Source data:

[Start of section]

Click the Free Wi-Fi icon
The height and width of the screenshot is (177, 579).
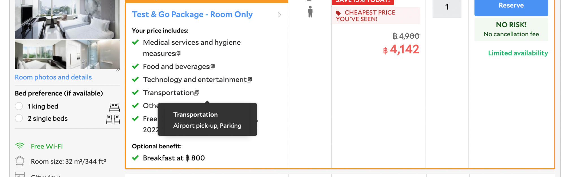[x=20, y=146]
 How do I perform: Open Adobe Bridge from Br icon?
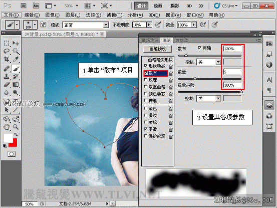[24, 6]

[End of section]

» **Your assignment**
Render the records above word for word and leave the pictures out.

» **Solution to the exercise**
Click the Free Wi-Fi icon
The height and width of the screenshot is (177, 579).
[x=20, y=146]
 How do I perform: Open Adobe Bridge from Br icon?
[24, 6]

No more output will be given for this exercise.